There's a chance you won't, actually, see this TV in a few years, at least served up from AT&T. Only 379,000 subscribers are currently hooked up to U-Verse TV, and it's not available to a whole lot more than that. Rollout is slow. But listening to Peter Hill, VP of voice and converged services, talk about what the company is working on for U-verse, you'd never know that everything he was showing me was just for a tiny, privileged sliver of TV viewers. (BTW, for a great hands-on cable vs. U-verse review to see what they're getting, check out this piece.)

The first thing I spot—and ask about—when I walk in is the Xbox 360 on the shelf, a ghostly reminder of the promise of a ubiquitous IPTV box. The status? Microsoft and AT&T have to "come to terms" on it. Whatever that means, but the shaky laughter dotting our exchange implies you'll probably never see it in the States. On to the real show.

Integration is the key to AT&T's IPTV vision—integration with the internet, with your home network and media, integration with AT&T's services. But that doesn't mean TV itself is taking a backseat. Whole home DVR is arriving soon, so that one DVR box will stream content to any and every TV on the network (currently, only the TV directly jacked into the DVR can play back DVR content). You'll totally be able to pause something in one room, and pick it back up in another. With whole-home DVR, the box will be able to simultaneously stream eight feeds to every TV in your house: Three hi-def plus one standard-def stream from the DVR, plus 2 HD and 2 SD streams of live programming. All those TVs are getting all that content from one box. (For the nerds, each HD stream is encoded in MPEG-4, running at a variable bit rate that hovers around 6.5Mbps. The U-verse pipe is built on a 25Mbps profile, which is divvied up by high-end QoS for TV and your internet.)

Next, we go into some of the media sharing stuff, which probably looks familiar to anyone with an Xbox 360 or media extender since U-Verse uses Microsoft's IPTV platform. Music, movies, pictures, streamed to your TV from a standard Windows Vista or Media Center PC on the network—basic, but nice, since this is all just pumping into your set-top box. They've also got TVersity running off their network, which basically will stream anything to any device with a web browser, be it PSP or iPhone. It's running over Wi-Fi and it's actually damn snappy. I'm not really sure how this fits into the IPTV platform, other than their vision of a totally networked home.

All of this is "six to nine months" ahead of the field now. So, you could expect this stuff in the next year, though it's not officially announced yet. It's all about mainstreaming media streaming and sharing—a baby step, but probably necessarily to get, say, your parents ready for what's coming after it. This is when Peter pops on the "ultra-bleeding edge box" though he warns me none of this is actually guaranteed to become a TV reality.
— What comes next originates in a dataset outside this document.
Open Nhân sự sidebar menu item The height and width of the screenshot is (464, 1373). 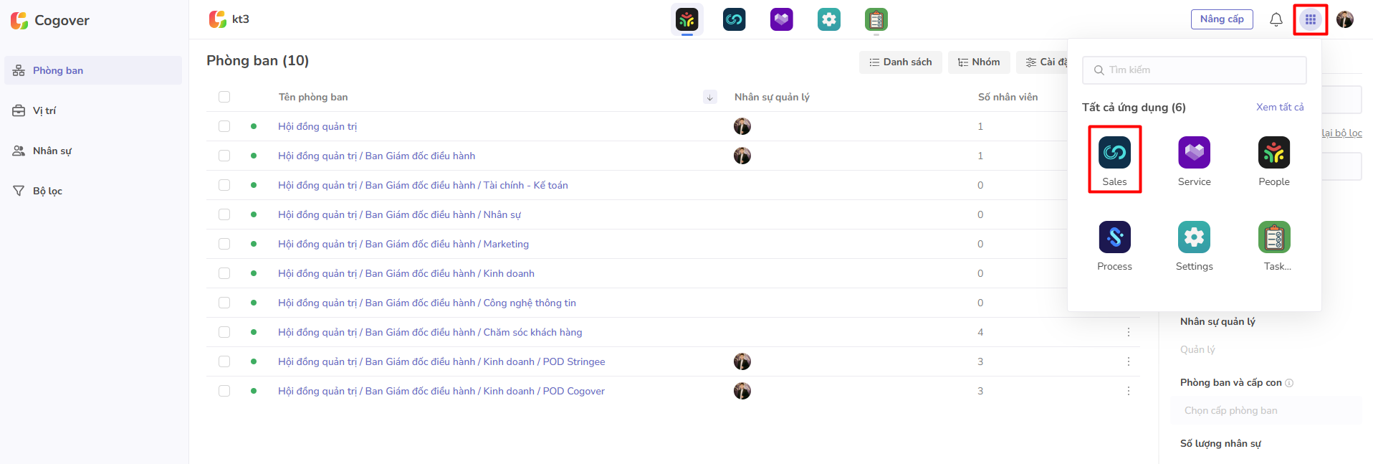[x=52, y=151]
Fire up the box. Welcome to Peter's favorites. Yep, like Sezmi, everyone gets their own personalized TV setup, with recommendations, favorites, etc. You can also log in and control the set-top box from the iPhone, like a sweet multi-touch remote. It's running over Wi-Fi and it's as responsive as any other remote control. But you know, sexier. An app for streaming to the iPhone? Not yet, I'm told, since there are "certain areas of the iPhone" where "Apple is keeping the experience..." "Controlled?" I volunteered.

It's a good transition to the more internet-y stuff they've got going on. Integrated RSS feeds—you can read Giz on your TV and have it not look like crap! Video RSS feeds are where it's at though, like a feed of CNN clips that constantly refreshes. It's like Headline News, without the waiting. Course, it can also pull in YouTube, though I'm more interested in Hulu.
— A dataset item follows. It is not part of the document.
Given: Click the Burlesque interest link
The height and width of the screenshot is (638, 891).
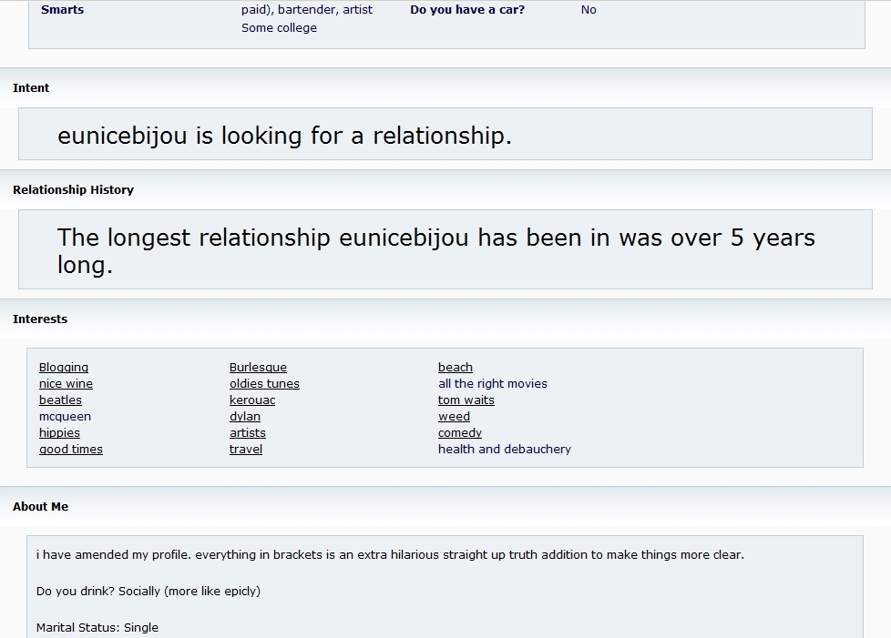Looking at the screenshot, I should (258, 368).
Here's where AT&T benefits from being AT&T here, with your phone jacked into your set-top box. Maybe more "cool" than critical. A message asking for a video share call from a local Atlanta 404 number appears on the screen. Caller ID on the TV. We smack yes, and we're looking through the eyes of an LG Glimmer on our TV. Yeah, it looks like shit on the 60-inch DLP set, but it really works. Next, I call Peter's cell and leave a voice mail. A few seconds later, we're informed by the TV we've got a new voicemail waiting, so we flip over to a list of incoming calls. We can remotely check out the voicemail or add the contact to our address book.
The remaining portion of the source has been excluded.